Pre-Attack Phase: Scope of a Penetration Test Flashcards
General notes:
Video header:
The scope of the penetration test should be defined to ensure that requirements are fulfilled and objectives are met.
- always be sure to map out the entirety of the work you’ll be doing so that you can properly price it. Much, much more often than not, things will seem more easily accomplishable on the surface than they are in actuality, so always be certain of your pay to work ratio or you might end up trapping yourself into a contract that’ll force you into an absolutely heinous amount of labor for very unsubstantial pay.

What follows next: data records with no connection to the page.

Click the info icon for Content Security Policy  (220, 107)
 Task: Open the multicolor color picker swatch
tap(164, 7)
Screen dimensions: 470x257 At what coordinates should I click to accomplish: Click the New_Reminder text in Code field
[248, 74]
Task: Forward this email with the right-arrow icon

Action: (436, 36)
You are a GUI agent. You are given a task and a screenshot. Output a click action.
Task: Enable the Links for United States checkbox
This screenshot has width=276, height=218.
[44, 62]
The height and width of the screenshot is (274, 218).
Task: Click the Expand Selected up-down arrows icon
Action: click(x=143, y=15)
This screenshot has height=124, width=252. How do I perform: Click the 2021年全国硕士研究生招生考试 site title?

- if you back out of a contract, then that’s a definite mark on your professional reputation which can cost you an inordinate amount of work down the line. This is a competitive industry, you need to be careful.
Deliverables:
This is your final report. The result of all your labor and findings clearly laid out for the viewing of your client so that they might benefit from the work you’ve done within their system. Without full actionable documentation, there is no reason for someone to hire you, because if they can’t view your findings, then they have no way of benefiting from those findings, and as such, there is no benefiting in hiring you.
Functionality:
This is a verification that the system you are pen-testing works as intended.
Technical Structure:
The overlaying design of the project (created by you), usually presented through diagrams.
- you’ll need to clearly present the data you’ve accumulated through the testing to your client, and it’s a very good idea to set up a technical structure so that all aspects of the project are able to be easily understood (or as easy to understand as possible).